La classe politique malienne, singulièrement l’Alliance pour la démocratie au Mali-Parti africain pour la solidarité et la justice (ADEMA-PASJ), est en deuil suite au décès du Pr. Marimantia Diarra à 75 ans. Président du Comité exécutif (CE) de l’Adéma-Pasj depuis le 18 octobre 2021, il s’est éteint dans la nuit du samedi 22 au dimanche 23 juillet 2023 à son domicile. A noter que cet influent leader politique était également l’un des vice-présidents du Conseil national de transition (CNT). Sa disparition est une grosse perte pour l’Adéma au moment d’aborder les prochaines échéances électorales.
«Le Comité exécutif du parti Adéma-Pasj a l’immense douleur de vous faire part du décès du président du parti, Pr.
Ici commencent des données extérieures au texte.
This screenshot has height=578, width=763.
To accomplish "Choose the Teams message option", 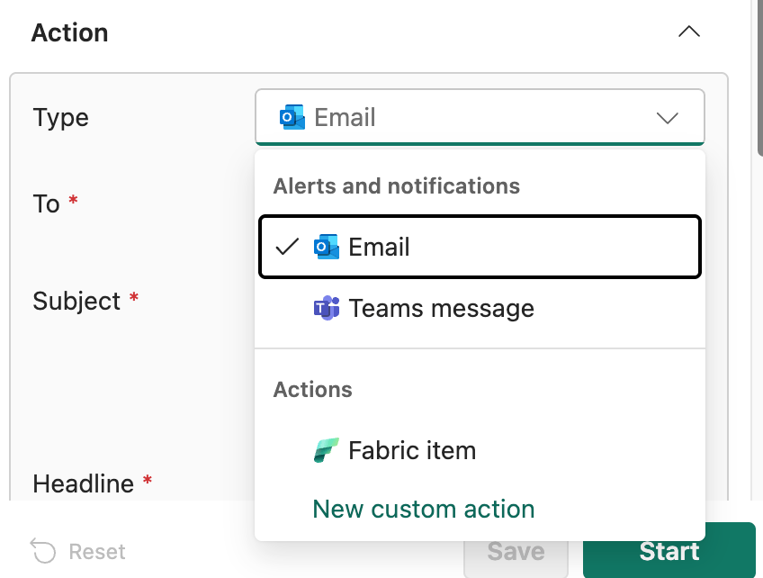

Marimantia Diarra, ce jour 23 juillet 2023, à 1h du matin à son domicile» ! C’est ainsi que le Secrétaire général du parti a annoncé la disparition de celui qui était considéré comme un mastodonte politique dans tout le sens du terme. Une immense perte pour «La Ruche» (siège de l’Adéma-Pasj) qui avait retrouvé un semblant de stabilité sous sa direction. Siégeant aussi au Conseil national de transition (CNT), dont il était l’un des vice-présidents, l’illustre défunt était devenu ces derniers mois l’une des personnalités politiques les plus influentes du pays, un grand soutien pour les autorités de la transition.
«Il reste beaucoup de défis à relever, dont le retour à l’ordre constitutionnel après des réformes et l’organisation d’élections générales démocratiques…», avait-il rappelé lors d’une causerie-débat organisée par son parti en mars 2023 à l’occasion de la commémoration de la Journée des martyrs (26 mars). Hélas, le sort a décidé qu’il ne verra pas la fin de cette transition. Et il sera l’un des grands absents sur la dernière ligne droite menant au retour à l’ordre constitutionnel. Un retour qu’il aurait aussi souhaité voir marquer par la reconquête de la présidence par l’Adéma.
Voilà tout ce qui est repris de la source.